Oliver stopped and returned his incredulous gaze to the woman. How many men had followed her here?
“I’m Dave, the foreman on site.” Dave smiled at her, looking a little captivated by her hair, swaying like flames over her shoulders. “We’ll be starting soon.”
“Starting what?” Oliver demanded. No one answered.
“If you begin today,” she said, twisting her hair on top of her head and jabbing a pen into it to hold it in place, “you should be finished in three months as we planned.”
“What?” Oliver demanded. “Do you think you’ll be here for three months? I won’t—”
“You’ll find that I’m a man of my word, Ms. Montgomery.”

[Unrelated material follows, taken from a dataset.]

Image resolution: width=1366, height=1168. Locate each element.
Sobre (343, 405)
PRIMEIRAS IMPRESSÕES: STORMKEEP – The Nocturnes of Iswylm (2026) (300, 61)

“—allow it! I…” Oliver’s lips snapped shut. Montgomery? Of all the emotions Oliver could feel, rage reigned supreme above the rest. Had the day finally come when he could take hisrevenge on a Montgomery? So what if she wasn’t Eleanor? A descendent was good enough. He would not only touch her, he would go into her and she would see, and what she saw would drive her mad. Letting fury rule, he moved forward and then rushed through her. Now, he did want to frighten her. He knew what he wanted this Montgomery woman to see. He’d driven many from the fortress with the vision of him as pale as death, decaying and grotesque while his gaze still held them still.